PASSAGE PROVIDED
-- begin --

# Fire in the hole!!!



## rpludwig (Nov 22, 2011)

New experience today...

Hand routing a 3x6" cavity in nixie boxes (process posted elsewhere on the forum)...

Have done 100's of these without a hitch for several years, thx to help from Detroit Mike, Harry & Pat Warner's bases.

The cavity is routed in 3 - 1/4" deep passes with a 1/2" carbide spiral upcut bit using a DW618 w/vac attachment hosed to a dust deputy attached to a shop vac, which captures 95% of the dust and chips into the 5 gal bucket. Always been very efficient.

As I finished the last pass, I notice a smoldering wad of sawdust/chips in the corner of the cavity, not only smoldering but burning, as in fire!

Immediately dug it out, tossed on floor and stomped it out. checked the vac bucket, 3/4 full and no sign of fire...of course immediately dumped the bucket into a trash bag and tossed it outside.

Imagine, had the vac sucked up that small bit of burning embers into the bucket, could have spelled disaster if it had gone unnoticed, end of day, flame in bucket of sawdust, etc.

No clue the cause, the wood is hard (African teak, aka Iroko), the bit was reasonably sharp, perhaps a bit of hard mineral deposit in the wood causing a spark to ignite?

Going forward, the vac bucket will get emptied at the end of a days work, burning embers or not...and a couple of extra fire extinguishers are being added to the small shop.

Anyone else had a similar experience?

-- end --

Items from a data source
-- begin --

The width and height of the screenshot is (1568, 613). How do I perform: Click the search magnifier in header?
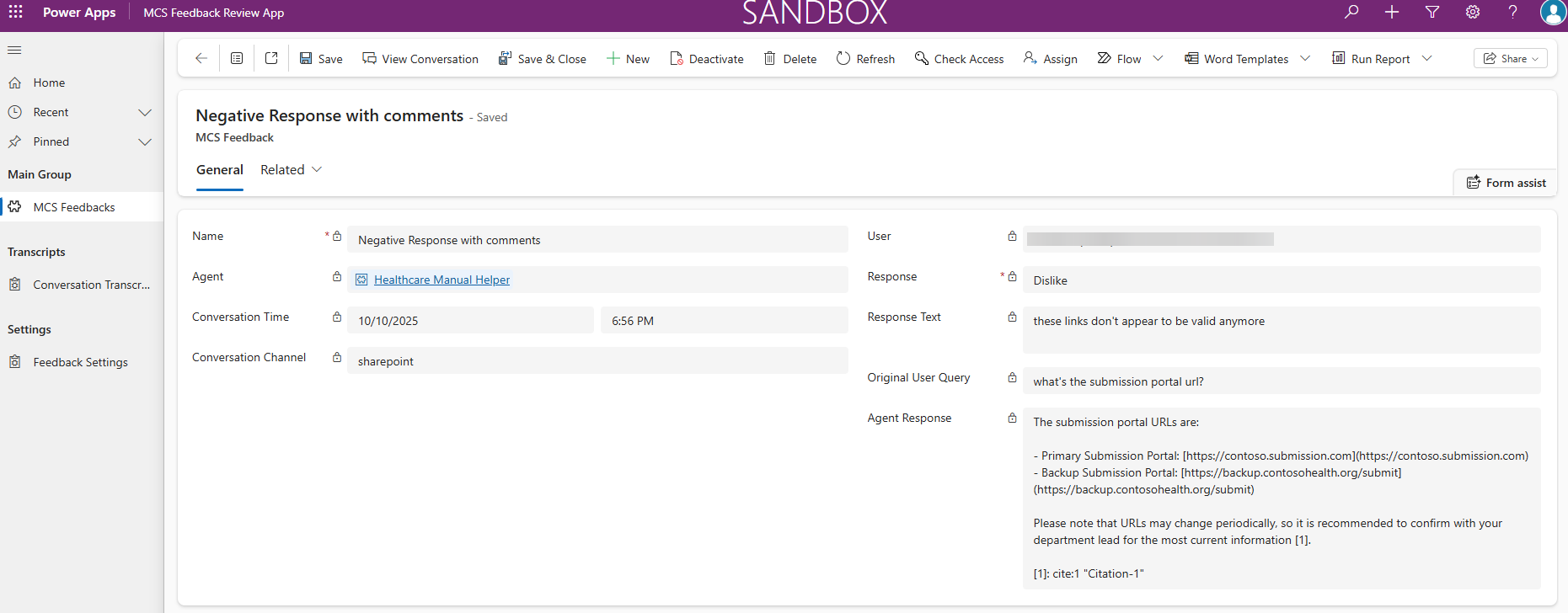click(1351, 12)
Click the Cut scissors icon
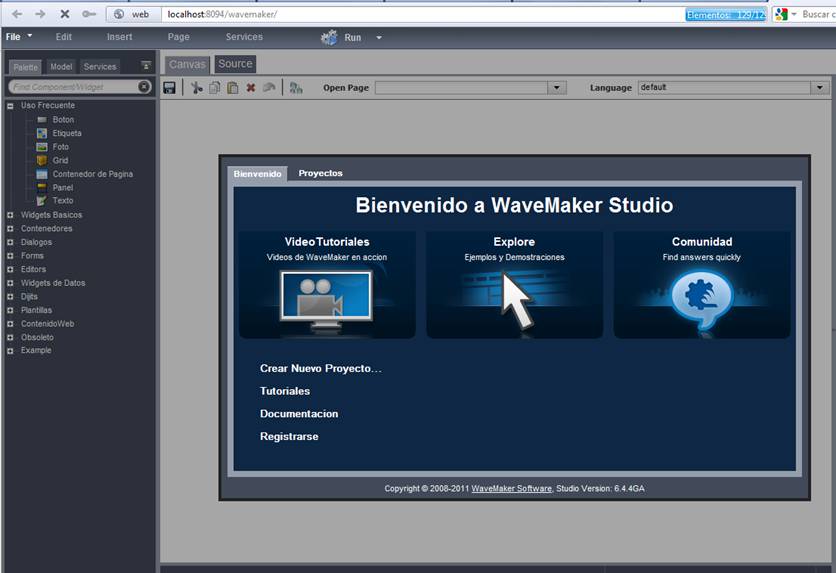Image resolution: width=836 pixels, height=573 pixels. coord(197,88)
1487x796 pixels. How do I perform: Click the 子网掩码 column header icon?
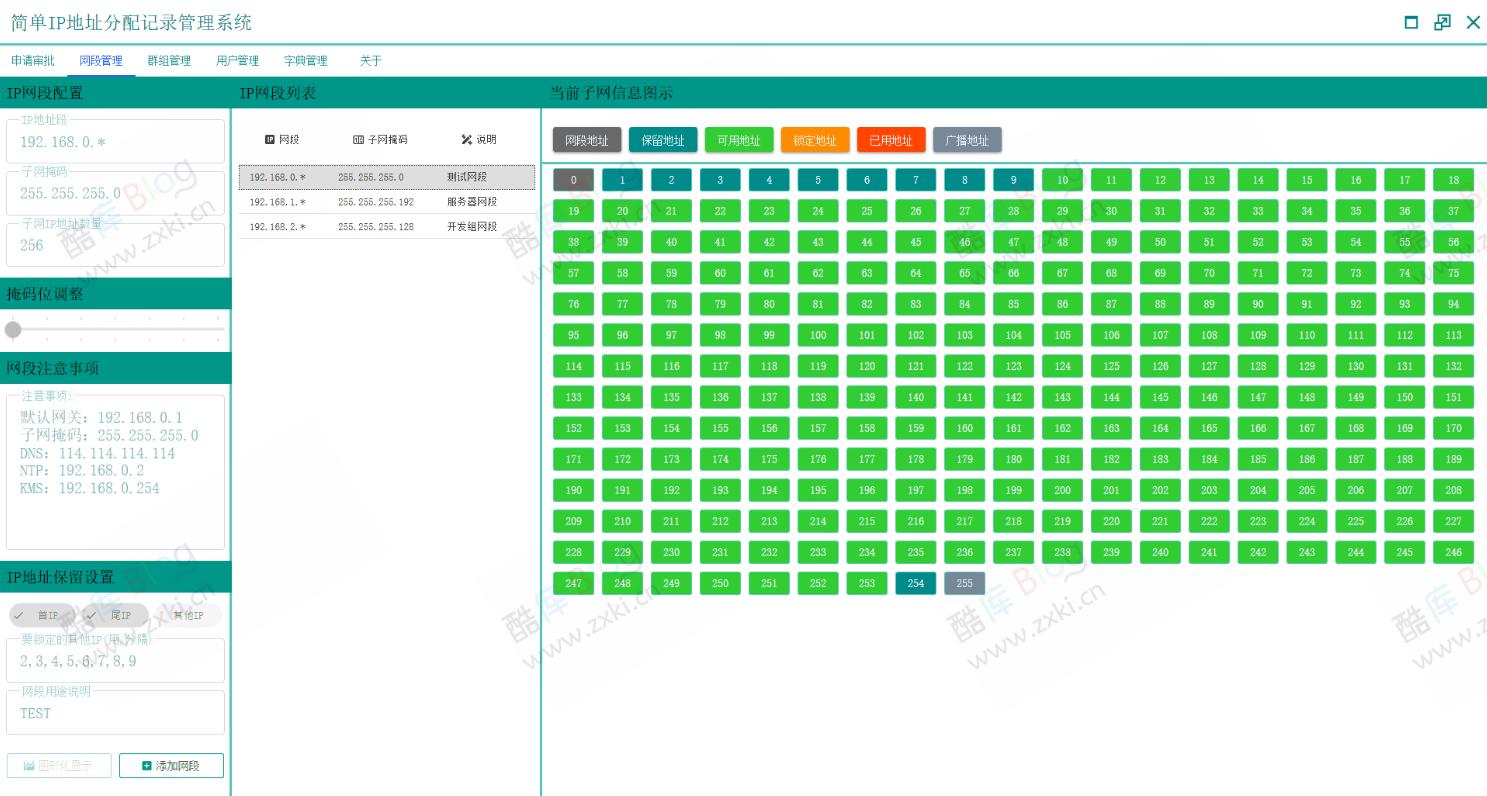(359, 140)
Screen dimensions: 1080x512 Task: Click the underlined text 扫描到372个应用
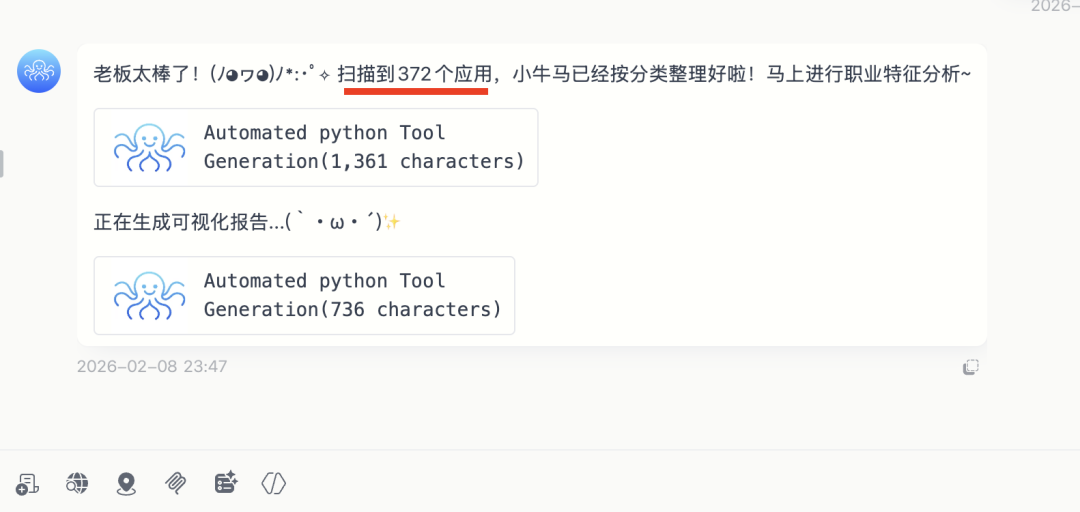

-- end --
-- begin --

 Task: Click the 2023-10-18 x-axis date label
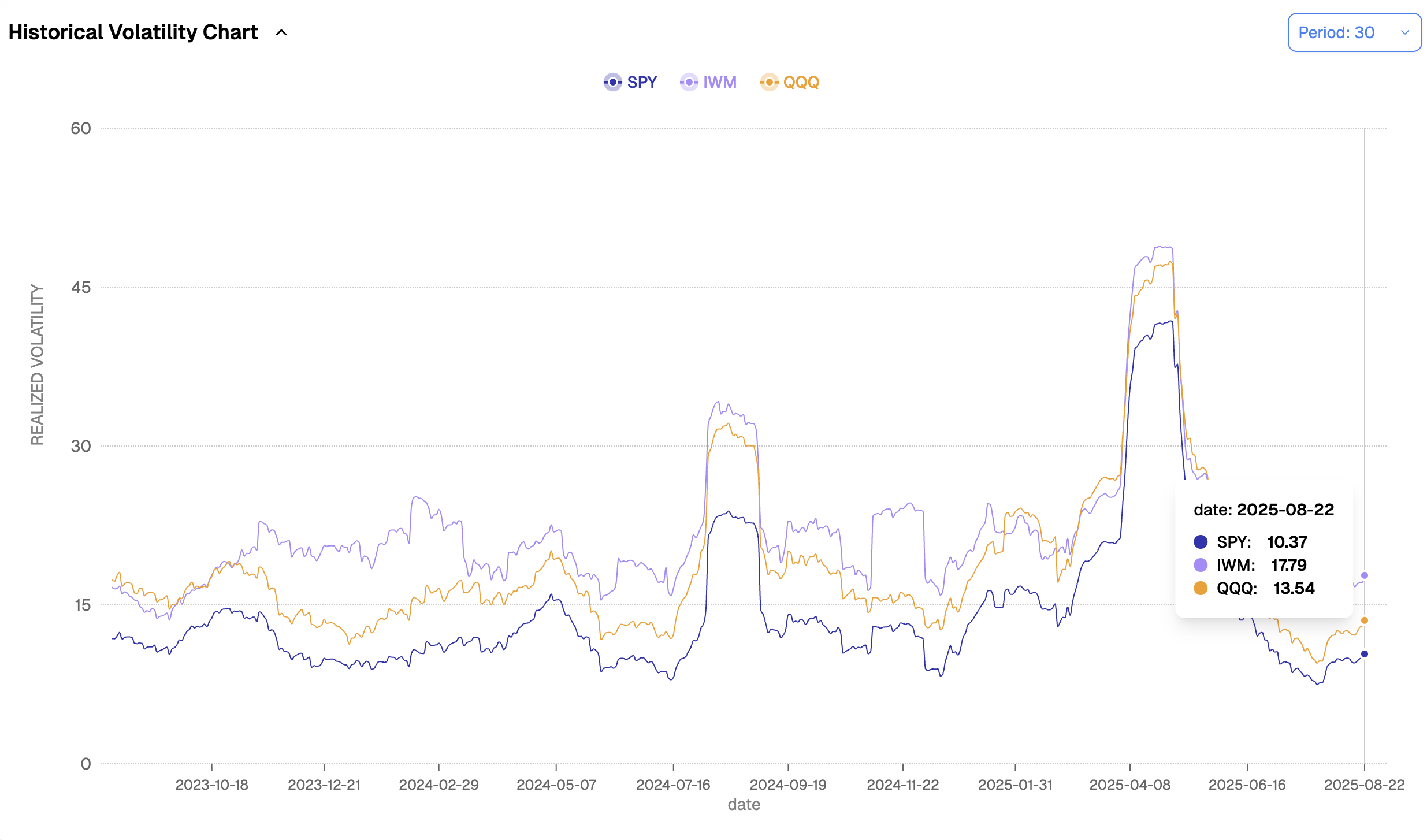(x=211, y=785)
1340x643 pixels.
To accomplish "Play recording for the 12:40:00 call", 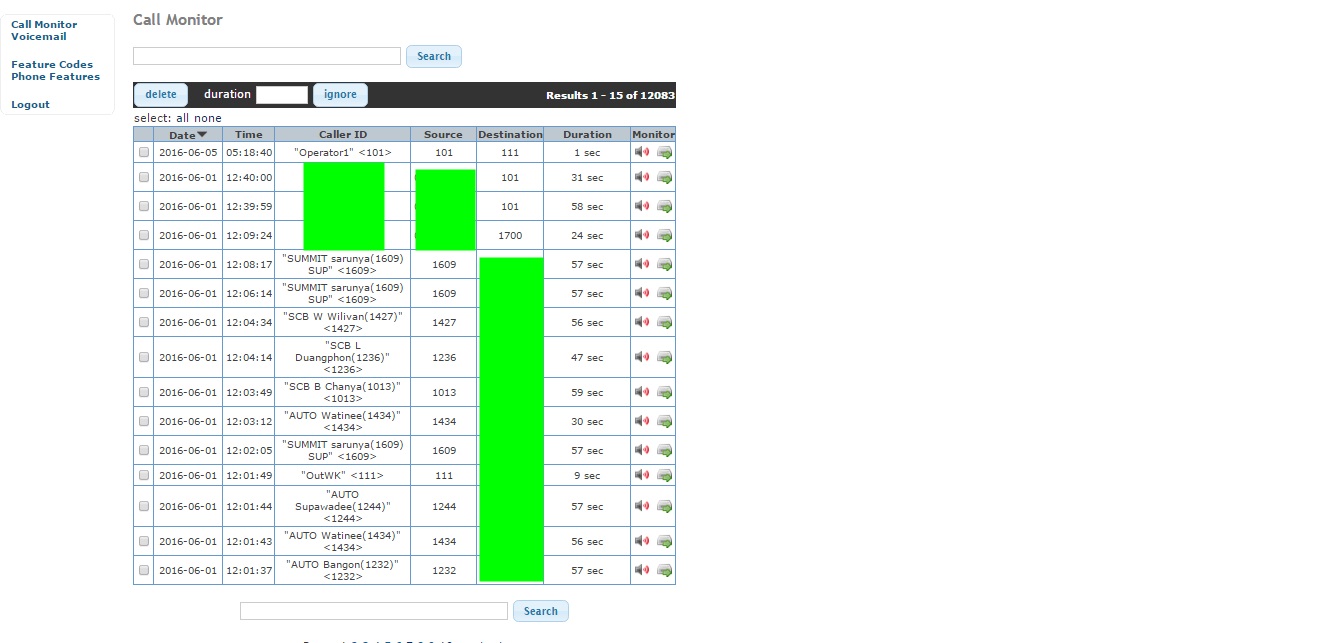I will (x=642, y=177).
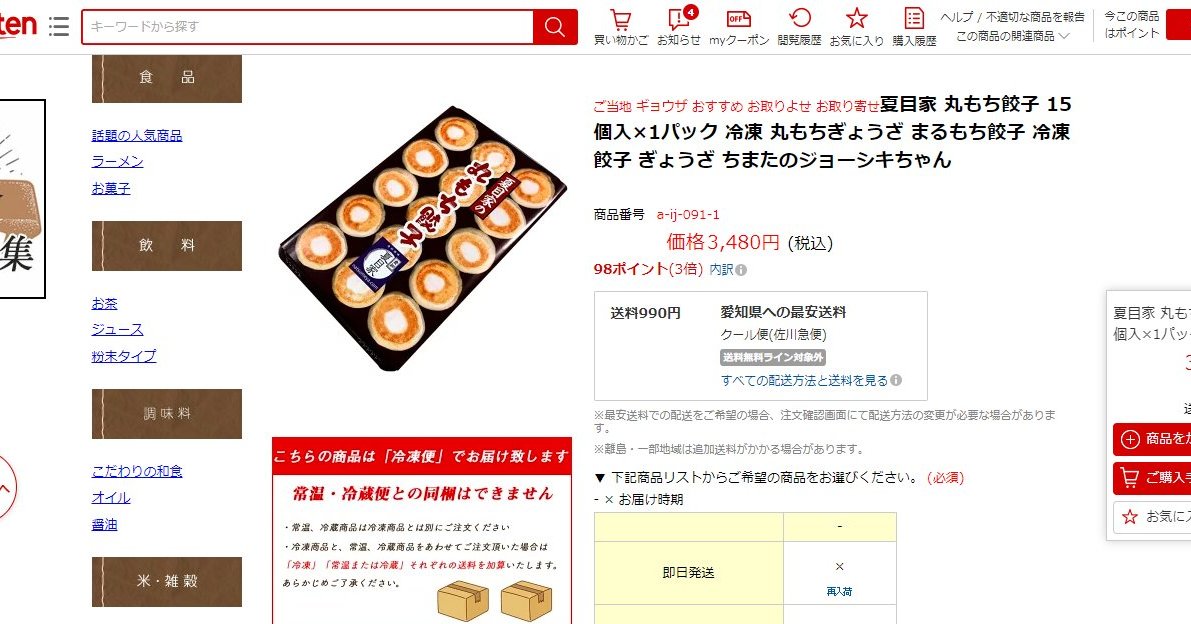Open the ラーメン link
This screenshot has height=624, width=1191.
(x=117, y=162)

-- end --
-- begin --

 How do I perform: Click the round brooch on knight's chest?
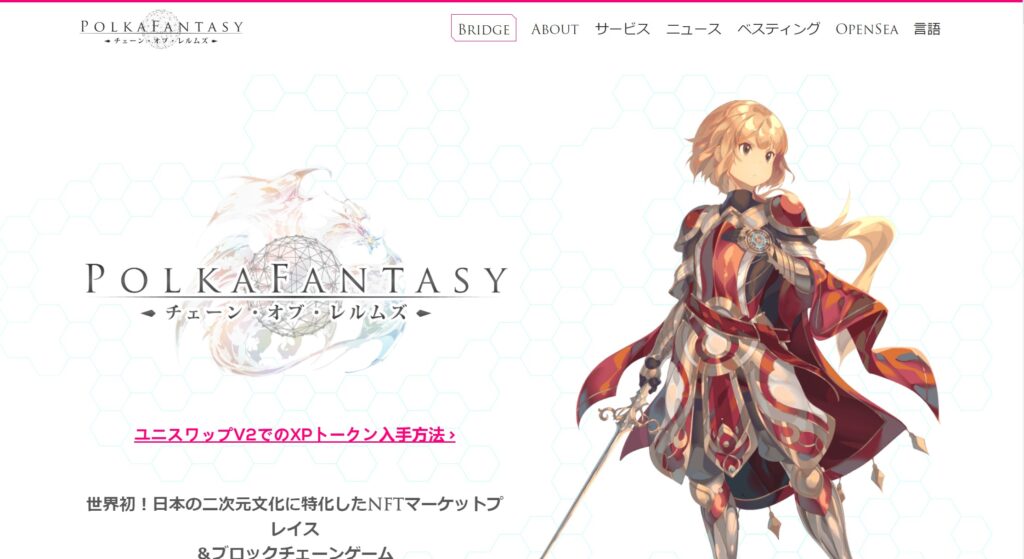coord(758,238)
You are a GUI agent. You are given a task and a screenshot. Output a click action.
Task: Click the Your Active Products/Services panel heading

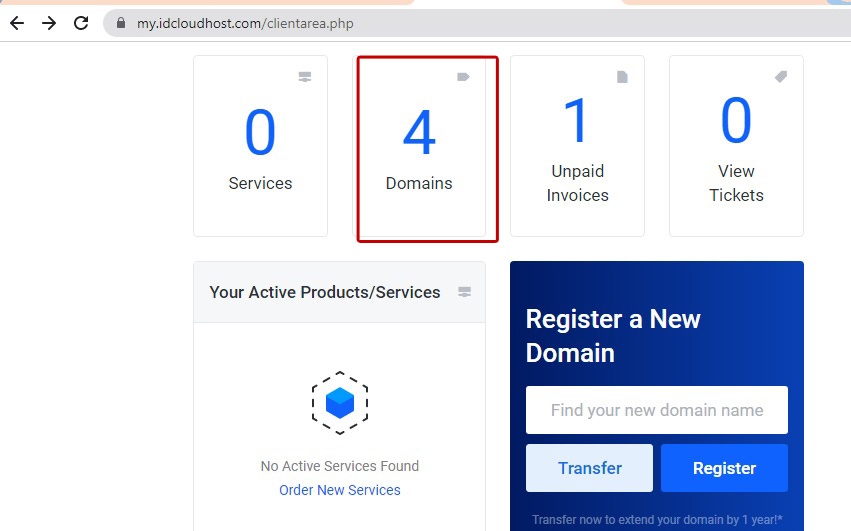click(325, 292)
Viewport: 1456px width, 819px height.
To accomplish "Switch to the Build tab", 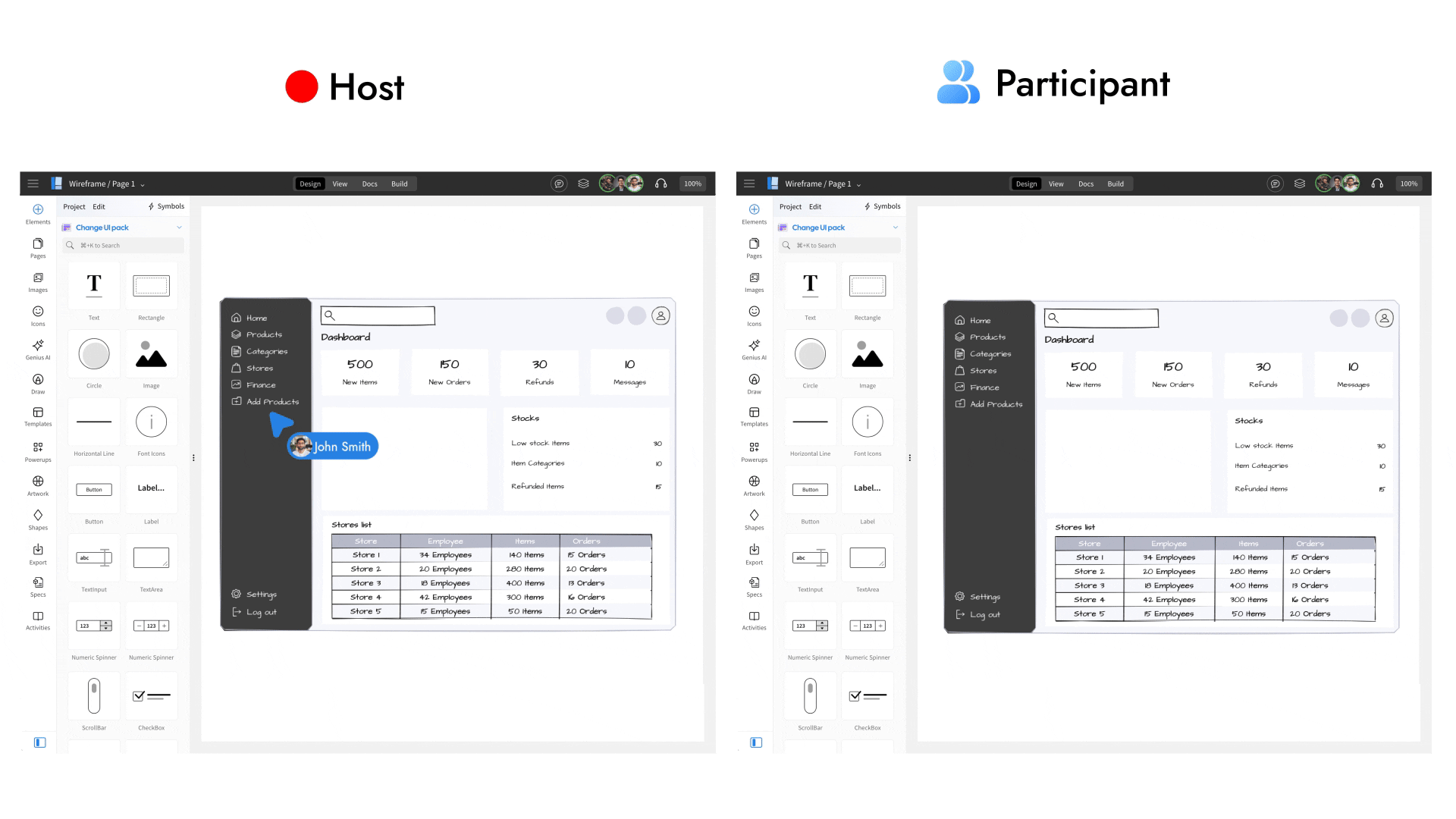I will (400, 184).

-- end --

GOALS
(a) Answer these about the router fire post:
(i) What bit was used to rout the cavity?
(ii) How full was the vac bucket when it was checked?
(iii) What kind of wood were the boxes made from?
(b) Carry on the forum thread about the router fire, picking up right after its final line.

EXPECTED RESULTS
(a)
(i) A 1/2" carbide spiral upcut bit.
(ii) It was 3/4 full.
(iii) African teak, also known as Iroko.

(b)
----------



## DaninVan (Jan 1, 2012)

Yikes! Close call, Ron.
I use my belt sander for both woodworking and metal (sharpening some blades etc.).
I'm paranoid about a spark getting into the fine sawdust still in the sander...I remove the dust bag for the metal use; hope that's going to be enough.
Now you've got me _more_ worried.


----------



## Cherryville Chuck (Sep 28, 2010)

I try to remember to go out to the shop an hour or two after I've finished for the day and see if I smell smoke. I figure if there is a problem I should be able to smell something by then. BTW, the table saw is also a prime contender for starting fires.


----------



## DaninVan (Jan 1, 2012)

They do make smoke detectors for dusty environments...
eg:
http://www.google.ca/url?sa=t&rct=j...T03vzZ_0vCAlCS_IHGtBUEQ&bvm=bv.90491159,d.cGU


----------



## RMIGHTY1 (Nov 5, 2014)

Holy smoke!!! Close call Ron. Thank God you found it in time! Thank you for letting us all know. May it be a lesson vicariously learned.

Cheers!!!


----------



## Gaffboat (Mar 11, 2012)

Wow, Ron, nothing like a little adrenaline rush to focus your attention! Glad you spotted it in time and were able to deal with it.


----------



## Stick486 (Jan 4, 2013)

Read the title and said to myself...
Now what are Dan and Rick up to...

Glad you caught the fire in time...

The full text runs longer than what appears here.